Task goal: Nothing but the lines from the one containing "Where should I" to the final line of the entries should appear, copied exactly and without pictures.
[Provided entries — start]
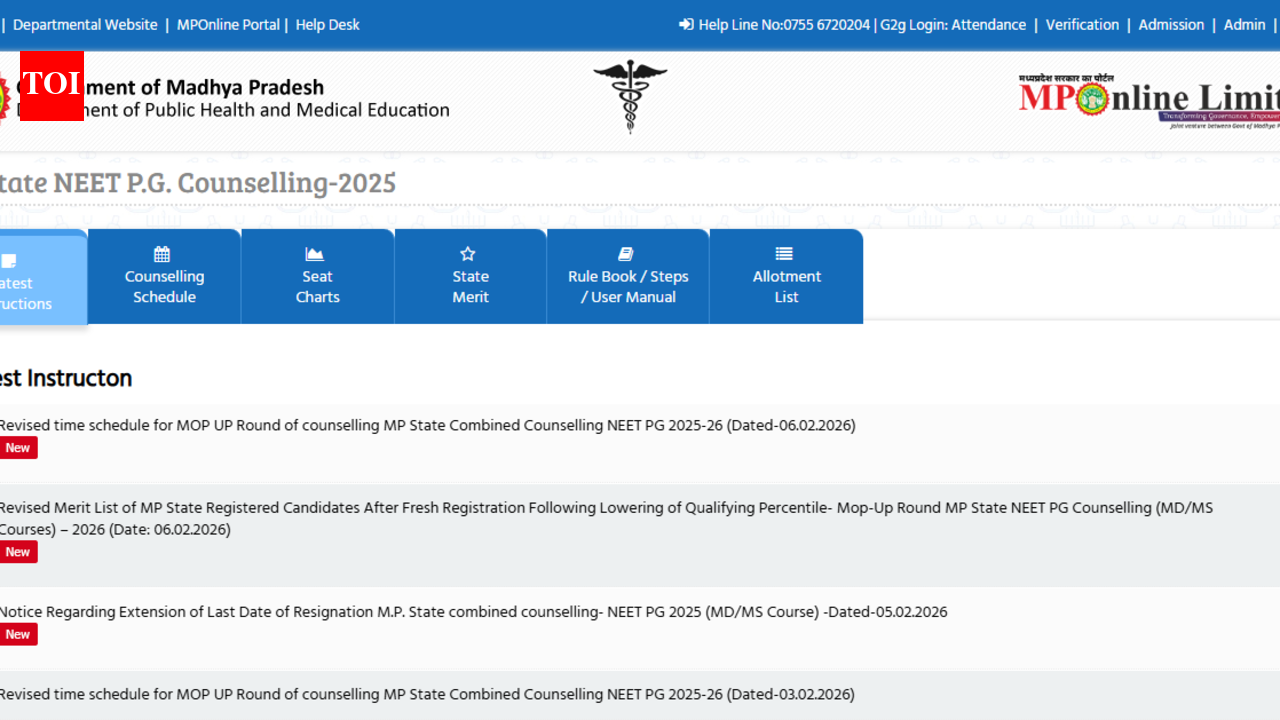Open the Verification link in top bar
The image size is (1280, 720).
tap(1083, 24)
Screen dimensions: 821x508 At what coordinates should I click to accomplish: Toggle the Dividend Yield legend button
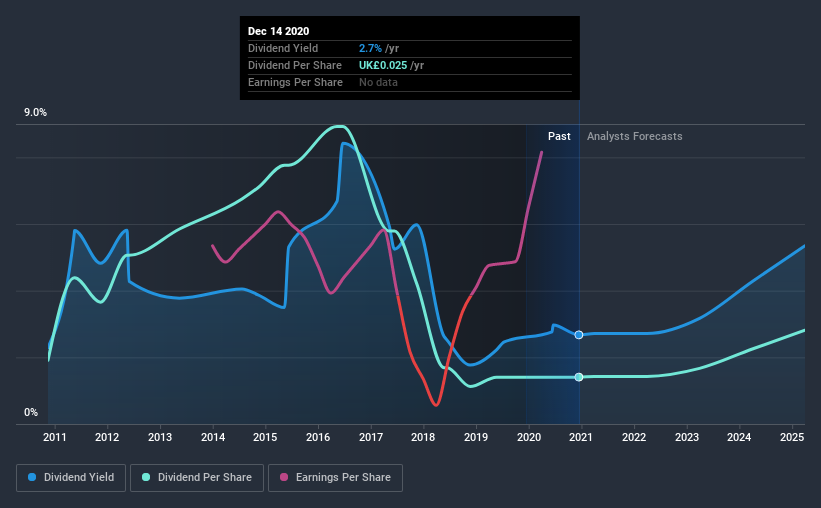(x=70, y=478)
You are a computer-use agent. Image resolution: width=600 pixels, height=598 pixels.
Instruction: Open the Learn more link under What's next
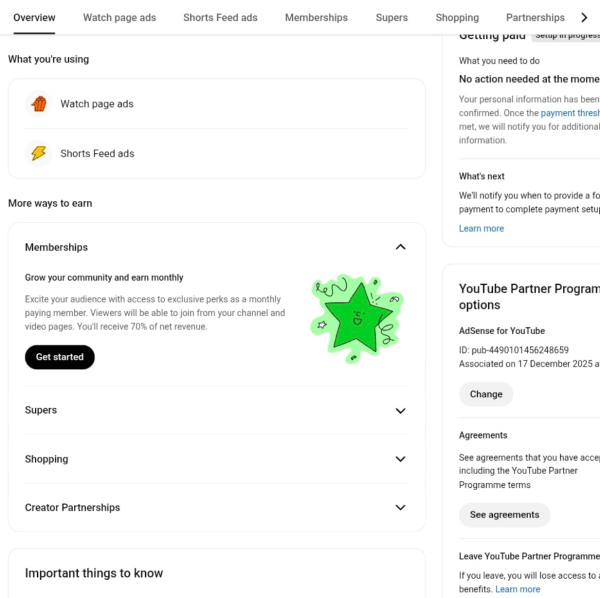point(481,228)
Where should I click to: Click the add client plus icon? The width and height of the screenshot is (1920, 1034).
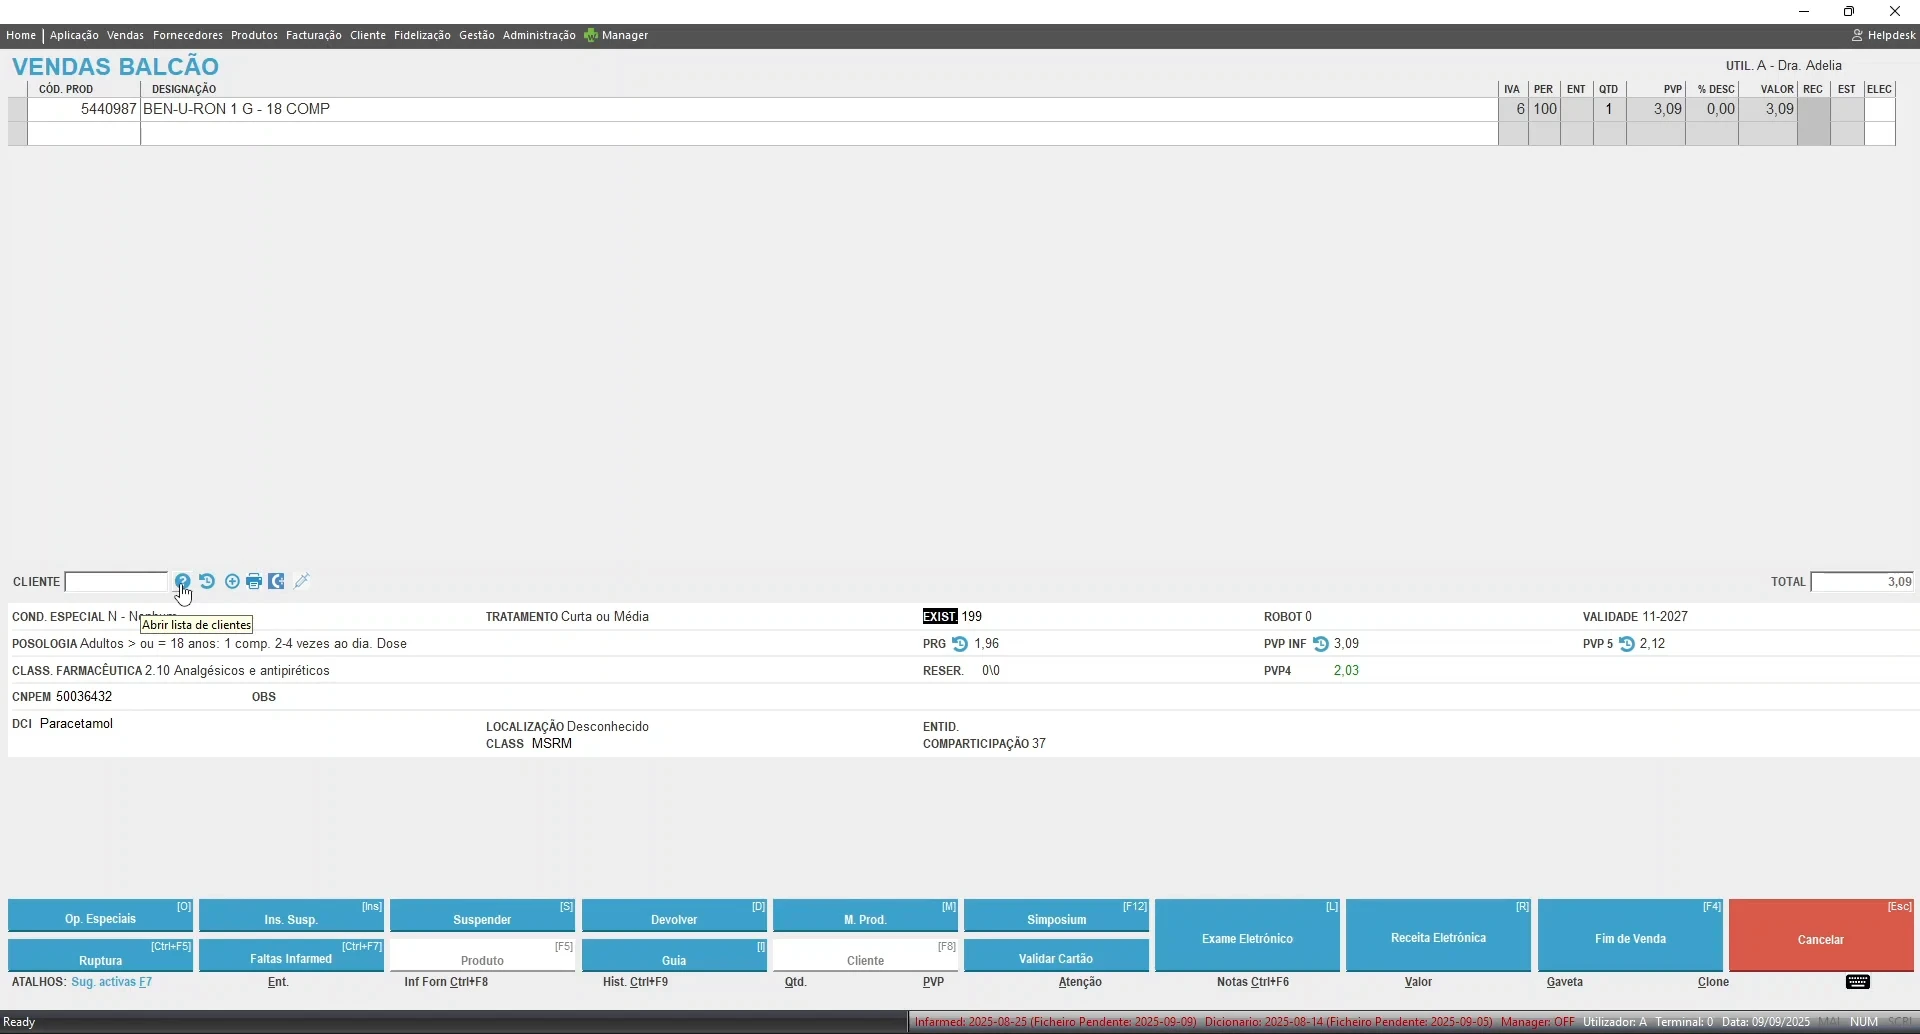pos(232,581)
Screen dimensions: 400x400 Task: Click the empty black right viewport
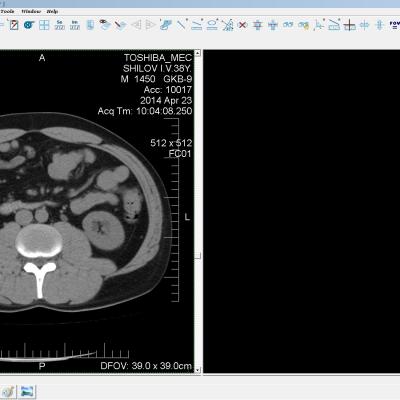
[Provided entries — finish]
Your solution:
Where should I click to: Click the add client plus icon? The width and height of the screenshot is (1920, 1034).
pos(232,581)
Screen dimensions: 400x400 Task: Click the empty black right viewport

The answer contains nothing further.